The article "The Four Functions of Force" by Robert Art details exactly that: the main purposes for using force in a given situation. Those purposes are as follows: defense, deterrence, compellence and swagger. While these reasons are indeed distinct, as Art demonstrates, it can be difficult from time to determine the exact purpose that a particular state has selected. In this sense, the main issue revolves around the fact that it can be challenging to determine clearly the motives of a given state at any time. Examining the first use of force, defense, it can be described as mainly using military power to reduce destruction to oneself if attacked, and to help motivate decisions to act early. Art describes deterrence as "the threat of retaliation to prevent something undesirable from happening" (2012). This move for deterrence can be focused at a particular group of people or an industrial infrastructure and its effectiveness is based on the ability to demonstrate that as a force one has the will and power to punish. Both defense and deterrence are designed to protect state or allies in from a physical attack. Both have a focus on dissuading and desiring to not persuade others to take harmful action against one. When it comes to defense and deterrence, their success depends on "a) quantitative balance of forces between state and adversary b) qualitative balance of forces i.e. does the states military technology favour defense or offense" (Art, 2012).

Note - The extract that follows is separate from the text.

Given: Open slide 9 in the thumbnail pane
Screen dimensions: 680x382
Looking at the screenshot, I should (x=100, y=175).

On the other hand, Art describes compellence as the deployment of military power to thwart an adversary from continuing a particular action and to attempt to impact an adversary to engage in a new action (2012). As Art describes, this can be either physical or peaceful. Both deterrence and compliance are distinguished by their active/passive use of force. Finally, swaggering refers to the use of military power for needs not connected to defense, deterrence of compliance, but which is usually a function of increasing the ultimate and overall prestige of a given state (Art, 2012).

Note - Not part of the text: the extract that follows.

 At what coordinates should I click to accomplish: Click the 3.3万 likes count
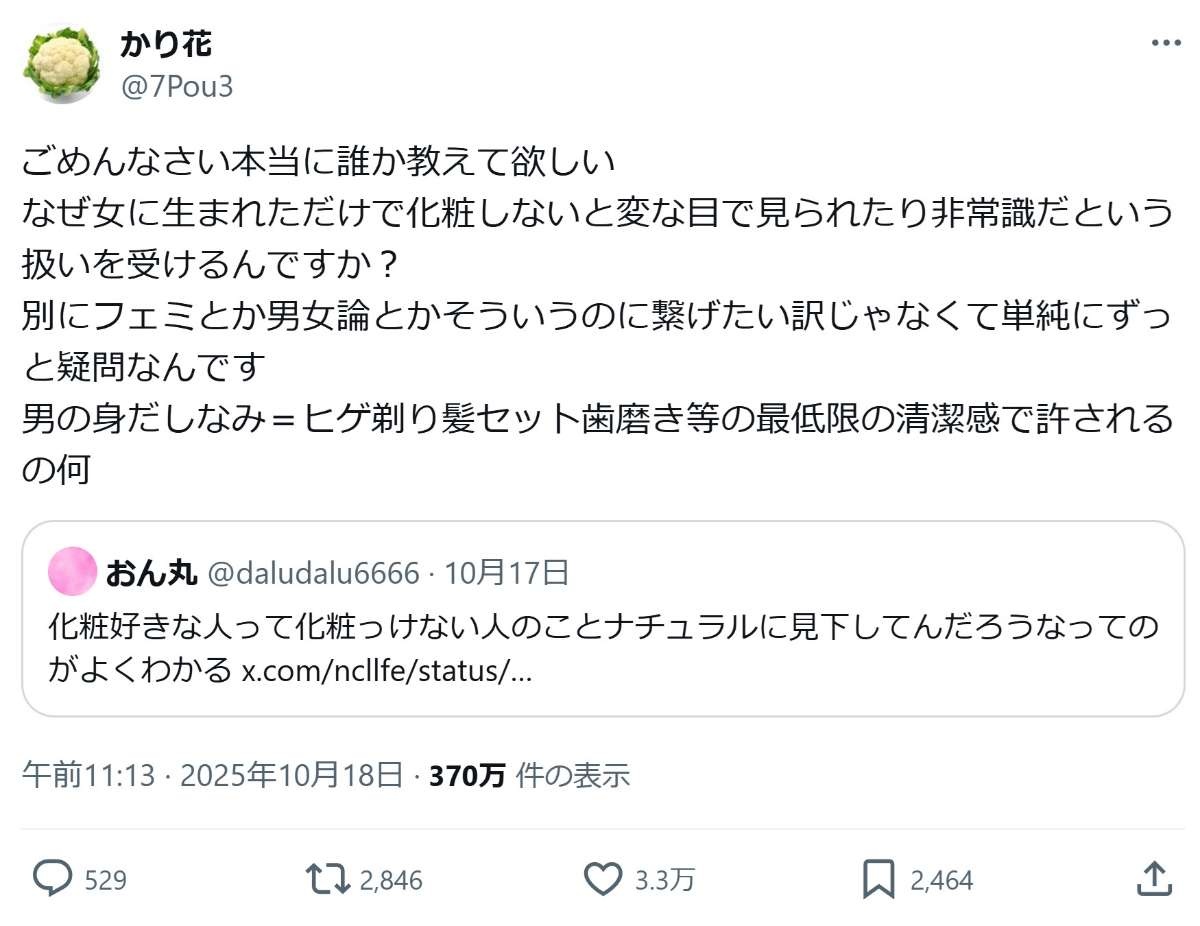665,880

On the other hand, in "The Diplomacy of Violence" Schelling maintains that a subtle but important distinction between the ideas of deterrence and compellence: these slight differences are necessary to understand what he views as "the diplomacy of violence." One of the most memorable statements from this article is the following: "The diplomacy of violence is the art of coercion and intimidation" (1966). Schelling firmly believes that because modern weapons technology has dramatically changed the nature of war, making it more punitive than seeking to acquire land or people, it simply isn't accurate to view military strategy in the traditional science (Schelling, 1966). Schelling argues that this is the age of nuclear weapons, and that military power is not so much exercised as it is threatened over people -- thus creating what he believes to be the diplomacy of violence, creating a premium on the mastery of threat methodologies, such as deterrence and compellence (Schelling, 1966). Thus, as Schelling explains, deterrence is the threat intended to prevent an adversary from starting something, whereas compellence is what he views as the threat or push to an adversary to do something -- to engage in some manner. Thus, the overall distinction is founded on the timing and the overall initiative in who is compelled to make the first move, and who's initiative is ultimately being tested (Schelling, 1966). Schelling offers a clear example -- deterrence might be as simple as burning escape bridges behind one.

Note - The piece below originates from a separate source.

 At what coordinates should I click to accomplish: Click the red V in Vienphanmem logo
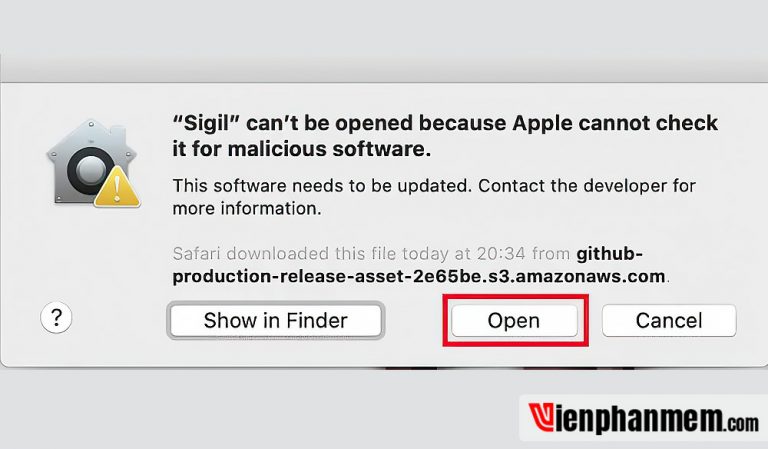[542, 418]
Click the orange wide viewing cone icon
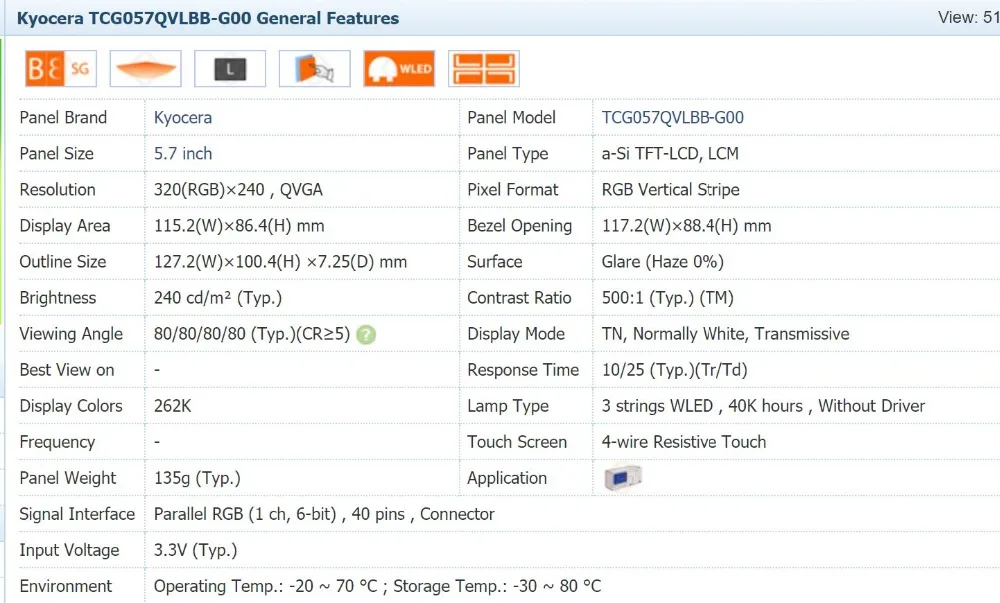This screenshot has height=603, width=1000. coord(145,69)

Likewise, the chapter, "The Shape of Violence Today" illustrates an ultimate decline with international and civil wars despite the fact that criminal violence is growing each day. The World Bank demonstrates that his is a fact that needs to better appreciated by our species as a whole. Violence has declined in the international and civil arena, pointing perhaps to the fact that as the world becomes smarter and better educated, it is also becoming more peaceful.
The number of wars is decreasing, as are the numbers of people getting killed in battles. This chapter demonstrates that on a global level it is possible that we're becoming more peaceful, though on a street level this is not the case. While some might argue with this, one can't dispute the numbers. For instance, the number of genocide deaths per world population was thousands of times higher decades ago. A range of theories exist for this, one of which is connected to IQ. Testing the IQs of world populations demonstrates that with each decade, teenagers are smarter than the previous decade, thus, creating a gentler, kinder world. Criminal violence is on the rise, most likely because we've been recovering from a global economic crisis and that conditions of instability in finance create breeding grounds for more crime and violence.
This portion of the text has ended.